The visual detection of the formed duplex DNA complexes is performed on a LFS, and the principle is shown in Scheme 1B. Anti-digoxin-labeled Au-NPs and anti-biotin antibody were preimmobilized on the conjugate pad and test zone of the LFS, respectively. The secondary antibody, which is against anti-digoxin antibody, was immobilized on the control zone. The LFS was dipped into the mixture of running buffer and ISDPR product. When the solution migrated by capillary action and passed the conjugate pad, it rehydrated the anti-digoxin-Au-NP conjugates. The digoxin on the duplex DNA reacted with the anti-digoxin on the Au-NP surface to form a biotin-duplex DNA-digoxin-anti-digoxin-Au-NP complex and continued to migrate along the strip. The complexes were captured on the test zone by the specific reaction between anti-biotin on the test zone and the biotin of the complexes.
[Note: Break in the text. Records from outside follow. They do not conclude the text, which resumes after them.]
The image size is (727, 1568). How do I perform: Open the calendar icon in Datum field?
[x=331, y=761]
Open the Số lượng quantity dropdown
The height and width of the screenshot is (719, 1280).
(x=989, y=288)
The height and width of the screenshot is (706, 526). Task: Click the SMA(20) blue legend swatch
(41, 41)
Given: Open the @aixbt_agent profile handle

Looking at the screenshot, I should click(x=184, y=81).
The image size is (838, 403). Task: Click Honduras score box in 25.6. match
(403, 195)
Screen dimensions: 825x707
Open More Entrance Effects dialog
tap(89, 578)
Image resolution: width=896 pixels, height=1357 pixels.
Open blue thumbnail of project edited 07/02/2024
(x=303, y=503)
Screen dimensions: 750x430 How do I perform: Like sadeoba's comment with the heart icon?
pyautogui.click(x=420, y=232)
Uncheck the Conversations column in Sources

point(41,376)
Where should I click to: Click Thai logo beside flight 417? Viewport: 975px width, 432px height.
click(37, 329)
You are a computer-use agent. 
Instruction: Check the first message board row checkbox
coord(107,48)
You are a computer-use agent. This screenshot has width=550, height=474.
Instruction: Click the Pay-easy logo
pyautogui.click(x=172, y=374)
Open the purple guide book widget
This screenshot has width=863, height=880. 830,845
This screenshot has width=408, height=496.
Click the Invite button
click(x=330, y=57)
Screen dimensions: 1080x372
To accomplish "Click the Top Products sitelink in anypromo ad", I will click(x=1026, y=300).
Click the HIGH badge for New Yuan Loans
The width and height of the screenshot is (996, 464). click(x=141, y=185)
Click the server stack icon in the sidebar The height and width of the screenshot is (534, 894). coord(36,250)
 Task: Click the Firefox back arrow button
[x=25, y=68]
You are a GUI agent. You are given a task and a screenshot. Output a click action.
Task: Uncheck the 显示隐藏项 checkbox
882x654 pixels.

The accumulation of Au-NPs in the test zone was visualized as a characteristic red band. Then, the excess anti-digoxin-Au-NP conjugates continued to move and were captured on the control zone by immunoreactions between the secondary antibody and anti-digoxin on the Au-NP surface, thus forming a second red band. In the absence of mutant DNA and in the presence of wild-type DNA and noncomplementary DNA, there was no duplex DNA in the sample solution; therefore, no anti-digoxin-Au-NP conjugate was captured on the test zone of the LFS, and no red band was observed in the test zone. In this case, a red band (control line) on the control zone shows that the LFS was working properly.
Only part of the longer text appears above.